Ela viu Xin abaixar a cabeça e não sabia se ele estava chorando ou rindo. Quando se ergueu, ela viu que ele estava sorrindo e chorando ao mesmo tempo. Pelo menos ela achou isso.

- Manoel Bastos. – suspirou Xin – Grande homem.

- Grande homem? O senhor o conheceu?

Ele assentiu e sorriu em seguida. Depois deu uma bebericada em seu café.

- Sim, eu conheci. E diria que conheci muito bem.

Adriana olhou para Pereira que encarava o velho, tentando detectar qualquer tipo de mentira. Mas o velho parecia estar falando a verdade.

- Pode me falar mais sobre ele? Sei que é estranho, sou a filha dele. Mas eu nunca tive tanto contato com ele. Sei poucas coisas a seu respeito.

- Eu sei que ele era péssimo com vocês e principalmente com a sua mãe. Ele nunca me escondeu isso.

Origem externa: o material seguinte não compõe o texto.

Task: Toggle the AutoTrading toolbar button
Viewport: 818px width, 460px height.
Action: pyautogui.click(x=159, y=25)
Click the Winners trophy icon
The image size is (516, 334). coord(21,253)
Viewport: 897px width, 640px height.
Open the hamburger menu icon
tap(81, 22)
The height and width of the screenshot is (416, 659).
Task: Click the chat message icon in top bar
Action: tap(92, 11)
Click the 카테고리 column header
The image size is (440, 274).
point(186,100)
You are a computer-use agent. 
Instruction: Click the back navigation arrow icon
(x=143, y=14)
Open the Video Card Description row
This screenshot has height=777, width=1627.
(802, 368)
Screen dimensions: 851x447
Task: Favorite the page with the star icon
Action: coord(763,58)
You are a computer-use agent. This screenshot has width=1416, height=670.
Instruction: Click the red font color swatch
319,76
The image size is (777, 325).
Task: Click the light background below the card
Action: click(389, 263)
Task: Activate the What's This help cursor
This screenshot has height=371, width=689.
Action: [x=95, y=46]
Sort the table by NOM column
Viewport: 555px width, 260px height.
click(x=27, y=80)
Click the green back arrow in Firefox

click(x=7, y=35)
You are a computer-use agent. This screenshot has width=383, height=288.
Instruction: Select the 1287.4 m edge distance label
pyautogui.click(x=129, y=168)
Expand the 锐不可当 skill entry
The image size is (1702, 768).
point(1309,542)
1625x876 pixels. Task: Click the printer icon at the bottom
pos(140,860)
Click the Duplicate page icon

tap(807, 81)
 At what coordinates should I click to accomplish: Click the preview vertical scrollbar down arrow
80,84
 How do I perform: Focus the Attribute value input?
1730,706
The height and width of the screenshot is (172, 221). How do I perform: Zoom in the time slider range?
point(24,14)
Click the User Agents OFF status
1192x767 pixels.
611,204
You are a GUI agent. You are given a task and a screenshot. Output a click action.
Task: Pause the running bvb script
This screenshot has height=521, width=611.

A expressão de Adriana se fechou.

- Ele era uma pessoa extremamente inteligente. Pena que também usava essa inteligência para o mal. – lamentou Xin.

- Ele ainda é inteligente.

Xin a encarou.

- Ele é? Minha filha, você não viu as noticias? Seu pai está morto. – repreendeu o velho com a voz firme.

- Não, ele não está morto. – retrucou Adriana. – E o senhor sabe disso. Pelo menos deveria saber.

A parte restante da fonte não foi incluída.